| name | transcribe-video |
| description | Extract transcript or subtitles from a local video file. Use this skill whenever the user asks to transcribe a video, extract speech-to-text, get subtitles, or wants a text version of what's said in a video. Also trigger on "提取字幕", "视频转文字", "语音转文字", "transcribe", "extract audio text", or when the user references getting a script/transcript from any video file (mp4, mkv, mov, avi, webm).
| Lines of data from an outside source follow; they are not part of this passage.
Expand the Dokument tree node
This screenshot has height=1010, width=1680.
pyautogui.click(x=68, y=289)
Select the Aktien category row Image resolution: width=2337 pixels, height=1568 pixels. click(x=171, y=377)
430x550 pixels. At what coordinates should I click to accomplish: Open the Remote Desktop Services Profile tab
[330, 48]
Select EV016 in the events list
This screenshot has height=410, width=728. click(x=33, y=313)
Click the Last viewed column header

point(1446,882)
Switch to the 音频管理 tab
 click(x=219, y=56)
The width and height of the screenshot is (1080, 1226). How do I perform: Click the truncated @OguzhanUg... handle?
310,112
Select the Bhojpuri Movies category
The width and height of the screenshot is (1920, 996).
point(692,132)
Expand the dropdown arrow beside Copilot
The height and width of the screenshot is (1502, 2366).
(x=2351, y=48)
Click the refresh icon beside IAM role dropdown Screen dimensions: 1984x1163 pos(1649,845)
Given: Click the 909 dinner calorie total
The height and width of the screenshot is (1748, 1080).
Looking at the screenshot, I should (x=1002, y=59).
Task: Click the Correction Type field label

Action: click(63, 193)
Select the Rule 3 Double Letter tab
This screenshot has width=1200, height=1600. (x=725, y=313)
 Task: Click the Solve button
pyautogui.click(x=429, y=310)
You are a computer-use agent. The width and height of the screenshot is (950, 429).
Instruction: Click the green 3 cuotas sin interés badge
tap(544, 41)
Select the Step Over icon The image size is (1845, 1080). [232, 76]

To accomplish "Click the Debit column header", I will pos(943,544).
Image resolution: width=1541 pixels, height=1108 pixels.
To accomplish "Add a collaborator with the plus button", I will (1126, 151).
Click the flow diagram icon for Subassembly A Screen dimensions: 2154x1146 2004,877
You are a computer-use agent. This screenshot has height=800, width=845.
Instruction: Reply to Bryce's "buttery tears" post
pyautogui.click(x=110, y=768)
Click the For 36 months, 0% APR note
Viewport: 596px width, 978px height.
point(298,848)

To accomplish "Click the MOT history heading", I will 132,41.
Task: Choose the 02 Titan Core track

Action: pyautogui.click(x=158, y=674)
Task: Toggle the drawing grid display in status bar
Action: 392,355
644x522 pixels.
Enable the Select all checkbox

This skill is for LOCAL video files — for YouTube or other online URLs, use the download-video skill first to get the file, then transcribe it. |
Transcribe Video
Extract transcript text from a local video file. The skill checks for embedded subtitles first (faster and more accurate), and only falls back to API-based speech recognition if none are found.
Step 1: Identify the video file
Confirm the video file path with the user. Supported formats: mp4, mkv, mov, avi, webm, and any format ffmpeg can handle.
Step 2: Check for embedded subtitles
ffprobe -v quiet -select_streams s -show_entries stream=index,codec_name:stream_tags=language,title -of json "<video_path>"
- If subtitle streams exist → go to Step 3a (extract embedded subtitles)
- If no subtitle streams → go to Step 3b (API transcription)
Step 3a: Extract embedded subtitles
If multiple subtitle tracks exist, prefer the one matching the video's primary language or ask the user which track to use.
ffmpeg -i "<video_path>" -map 0:s:0 -c:s srt "<output_path>.srt" -y
After extraction, convert SRT to clean text:
- Remove sequence numbers
- Remove timestamp lines (lines matching
\d{2}:\d{2}:\d{2})
- Remove HTML-like tags (
<i>, </i>, etc.)
- Join remaining non-empty lines
Save the clean transcript to <video_name>.txt next to the video file. Done — skip Step 3b.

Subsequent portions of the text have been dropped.